**DIRECTIONS FOR THIS TASK**
Please render everything in the listing from the line containing "You are a computer-use agent. The image size is (719, 982)." down to the line containing "pos(1371,43)" as a Markdown table with the columns Row and Line. Number each row, and leave out blank lines.
+++ GIVEN INFORMATION +++
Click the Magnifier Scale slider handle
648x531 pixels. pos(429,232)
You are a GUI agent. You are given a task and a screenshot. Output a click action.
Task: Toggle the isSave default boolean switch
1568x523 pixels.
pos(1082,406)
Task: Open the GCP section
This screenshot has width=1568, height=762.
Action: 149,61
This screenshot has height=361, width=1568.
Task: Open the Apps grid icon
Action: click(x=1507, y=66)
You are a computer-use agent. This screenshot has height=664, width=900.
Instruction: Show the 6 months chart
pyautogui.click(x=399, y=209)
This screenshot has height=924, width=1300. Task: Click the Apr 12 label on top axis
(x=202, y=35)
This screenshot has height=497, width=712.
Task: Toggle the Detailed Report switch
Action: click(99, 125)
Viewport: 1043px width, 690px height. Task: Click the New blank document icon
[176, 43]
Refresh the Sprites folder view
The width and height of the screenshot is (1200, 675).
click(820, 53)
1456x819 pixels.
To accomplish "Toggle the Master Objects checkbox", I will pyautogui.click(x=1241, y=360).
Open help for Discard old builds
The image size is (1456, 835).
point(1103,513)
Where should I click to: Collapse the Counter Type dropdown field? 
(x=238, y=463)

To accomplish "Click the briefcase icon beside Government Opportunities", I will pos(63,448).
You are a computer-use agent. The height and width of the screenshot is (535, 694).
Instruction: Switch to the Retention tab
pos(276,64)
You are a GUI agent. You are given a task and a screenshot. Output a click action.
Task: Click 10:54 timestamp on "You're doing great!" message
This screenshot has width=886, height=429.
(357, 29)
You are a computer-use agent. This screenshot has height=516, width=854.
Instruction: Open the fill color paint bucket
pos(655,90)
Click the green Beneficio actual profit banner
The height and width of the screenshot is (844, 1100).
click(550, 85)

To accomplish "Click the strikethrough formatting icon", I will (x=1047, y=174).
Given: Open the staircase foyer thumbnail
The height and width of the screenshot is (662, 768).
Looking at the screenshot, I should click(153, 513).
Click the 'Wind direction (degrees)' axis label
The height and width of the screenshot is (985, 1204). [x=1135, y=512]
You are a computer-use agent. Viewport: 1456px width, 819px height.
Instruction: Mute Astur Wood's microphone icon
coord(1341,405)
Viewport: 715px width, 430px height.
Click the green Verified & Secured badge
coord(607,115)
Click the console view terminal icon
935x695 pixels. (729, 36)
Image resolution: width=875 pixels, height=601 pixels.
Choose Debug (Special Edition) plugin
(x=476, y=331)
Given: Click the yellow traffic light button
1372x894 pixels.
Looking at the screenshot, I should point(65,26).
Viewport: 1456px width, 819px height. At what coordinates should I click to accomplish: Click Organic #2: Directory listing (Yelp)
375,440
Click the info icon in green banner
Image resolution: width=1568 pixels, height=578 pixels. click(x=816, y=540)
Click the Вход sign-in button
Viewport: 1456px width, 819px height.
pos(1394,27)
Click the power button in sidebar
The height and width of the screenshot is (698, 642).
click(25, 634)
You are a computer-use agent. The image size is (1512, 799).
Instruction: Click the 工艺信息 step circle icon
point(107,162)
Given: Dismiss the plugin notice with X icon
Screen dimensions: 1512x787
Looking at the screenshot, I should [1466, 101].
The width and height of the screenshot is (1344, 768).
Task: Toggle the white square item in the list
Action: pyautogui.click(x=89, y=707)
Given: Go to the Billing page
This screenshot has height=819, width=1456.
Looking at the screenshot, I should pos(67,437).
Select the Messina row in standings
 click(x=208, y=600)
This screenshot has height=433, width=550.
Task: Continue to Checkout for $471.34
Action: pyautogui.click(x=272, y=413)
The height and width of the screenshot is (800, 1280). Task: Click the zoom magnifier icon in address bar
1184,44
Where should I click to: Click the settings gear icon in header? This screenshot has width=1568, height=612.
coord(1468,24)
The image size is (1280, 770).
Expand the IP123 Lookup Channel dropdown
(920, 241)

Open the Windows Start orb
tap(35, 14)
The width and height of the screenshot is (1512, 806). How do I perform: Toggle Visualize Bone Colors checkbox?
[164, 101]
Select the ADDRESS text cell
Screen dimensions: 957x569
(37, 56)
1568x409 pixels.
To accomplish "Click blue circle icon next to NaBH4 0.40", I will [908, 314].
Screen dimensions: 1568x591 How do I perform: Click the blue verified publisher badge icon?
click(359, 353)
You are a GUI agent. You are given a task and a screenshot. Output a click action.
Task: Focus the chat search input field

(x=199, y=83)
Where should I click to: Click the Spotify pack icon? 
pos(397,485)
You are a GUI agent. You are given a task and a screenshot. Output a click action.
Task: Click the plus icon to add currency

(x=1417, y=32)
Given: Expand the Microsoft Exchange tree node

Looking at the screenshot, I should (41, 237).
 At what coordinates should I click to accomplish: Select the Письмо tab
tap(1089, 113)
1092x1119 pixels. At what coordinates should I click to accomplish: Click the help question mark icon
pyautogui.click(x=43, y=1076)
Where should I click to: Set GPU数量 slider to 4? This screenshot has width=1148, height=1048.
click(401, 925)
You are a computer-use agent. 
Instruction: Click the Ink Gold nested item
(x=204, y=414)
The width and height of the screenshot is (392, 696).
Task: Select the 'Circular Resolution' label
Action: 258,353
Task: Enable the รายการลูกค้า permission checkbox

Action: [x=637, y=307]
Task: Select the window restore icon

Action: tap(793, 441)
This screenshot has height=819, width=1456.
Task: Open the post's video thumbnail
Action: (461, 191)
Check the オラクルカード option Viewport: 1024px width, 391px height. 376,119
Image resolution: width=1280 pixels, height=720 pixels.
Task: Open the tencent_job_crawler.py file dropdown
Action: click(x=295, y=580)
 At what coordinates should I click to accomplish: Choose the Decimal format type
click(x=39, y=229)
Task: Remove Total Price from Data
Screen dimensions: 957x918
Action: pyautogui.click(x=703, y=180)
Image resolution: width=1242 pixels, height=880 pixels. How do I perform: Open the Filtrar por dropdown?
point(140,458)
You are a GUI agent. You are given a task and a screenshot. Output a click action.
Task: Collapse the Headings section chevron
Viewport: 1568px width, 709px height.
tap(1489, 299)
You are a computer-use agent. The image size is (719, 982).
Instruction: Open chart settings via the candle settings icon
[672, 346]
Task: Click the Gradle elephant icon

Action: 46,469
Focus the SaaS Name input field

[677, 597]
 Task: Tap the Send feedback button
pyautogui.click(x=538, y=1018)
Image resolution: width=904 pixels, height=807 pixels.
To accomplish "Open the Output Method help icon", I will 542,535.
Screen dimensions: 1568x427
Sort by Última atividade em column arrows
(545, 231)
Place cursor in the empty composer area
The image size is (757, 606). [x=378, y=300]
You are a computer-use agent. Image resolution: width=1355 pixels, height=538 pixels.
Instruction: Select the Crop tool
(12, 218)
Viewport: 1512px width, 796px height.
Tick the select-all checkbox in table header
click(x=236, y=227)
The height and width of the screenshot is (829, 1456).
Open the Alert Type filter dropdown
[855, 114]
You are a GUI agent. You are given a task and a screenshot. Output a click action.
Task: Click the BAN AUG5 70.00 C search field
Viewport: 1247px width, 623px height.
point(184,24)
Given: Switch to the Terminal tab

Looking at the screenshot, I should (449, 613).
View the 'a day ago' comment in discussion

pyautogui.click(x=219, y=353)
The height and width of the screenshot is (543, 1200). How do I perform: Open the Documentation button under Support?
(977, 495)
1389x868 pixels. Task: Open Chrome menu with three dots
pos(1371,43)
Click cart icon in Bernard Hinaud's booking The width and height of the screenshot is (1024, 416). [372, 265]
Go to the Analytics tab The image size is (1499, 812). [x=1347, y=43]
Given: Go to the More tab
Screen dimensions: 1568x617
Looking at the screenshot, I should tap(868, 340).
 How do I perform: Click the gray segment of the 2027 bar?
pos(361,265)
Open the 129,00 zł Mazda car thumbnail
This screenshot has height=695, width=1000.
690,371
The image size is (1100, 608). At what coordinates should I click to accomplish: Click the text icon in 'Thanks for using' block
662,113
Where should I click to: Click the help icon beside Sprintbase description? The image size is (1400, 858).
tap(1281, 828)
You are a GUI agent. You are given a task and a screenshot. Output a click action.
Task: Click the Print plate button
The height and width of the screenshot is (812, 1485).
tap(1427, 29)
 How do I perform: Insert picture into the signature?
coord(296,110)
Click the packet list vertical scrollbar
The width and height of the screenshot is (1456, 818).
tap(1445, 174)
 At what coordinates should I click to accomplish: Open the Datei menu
+++
**TASK ANSWER**
| Row | Line |
|---|---|
| 1 | You are a computer-use agent. The image size is (719, 982). |
| 2 | Instruction: Open chart settings via the candle settings icon |
| 3 | [672, 346] |
| 4 | Task: Click the Gradle elephant icon |
| 5 | Action: 46,469 |
| 6 | Focus the SaaS Name input field |
| 7 | [677, 597] |
| 8 |  Task: Tap the Send feedback button |
| 9 | pyautogui.click(x=538, y=1018) |
| 10 | Image resolution: width=904 pixels, height=807 pixels. |
| 11 | To accomplish "Open the Output Method help icon", I will 542,535. |
| 12 | Screen dimensions: 1568x427 |
| 13 | Sort by Última atividade em column arrows |
| 14 | (545, 231) |
| 15 | Place cursor in the empty composer area |
| 16 | The image size is (757, 606). [x=378, y=300] |
| 17 | You are a computer-use agent. Image resolution: width=1355 pixels, height=538 pixels. |
| 18 | Instruction: Select the Crop tool |
| 19 | (12, 218) |
| 20 | Viewport: 1512px width, 796px height. |
| 21 | Tick the select-all checkbox in table header |
| 22 | click(x=236, y=227) |
| 23 | The height and width of the screenshot is (829, 1456). |
| 24 | Open the Alert Type filter dropdown |
| 25 | [855, 114] |
| 26 | You are a GUI agent. You are given a task and a screenshot. Output a click action. |
| 27 | Task: Click the BAN AUG5 70.00 C search field |
| 28 | Viewport: 1247px width, 623px height. |
| 29 | point(184,24) |
| 30 | Given: Switch to the Terminal tab |
| 31 | Looking at the screenshot, I should (449, 613). |
| 32 | View the 'a day ago' comment in discussion |
| 33 | pyautogui.click(x=219, y=353) |
| 34 | The height and width of the screenshot is (543, 1200). How do I perform: Open the Documentation button under Support? |
| 35 | (977, 495) |
| 36 | 1389x868 pixels. Task: Open Chrome menu with three dots |
| 37 | pos(1371,43) |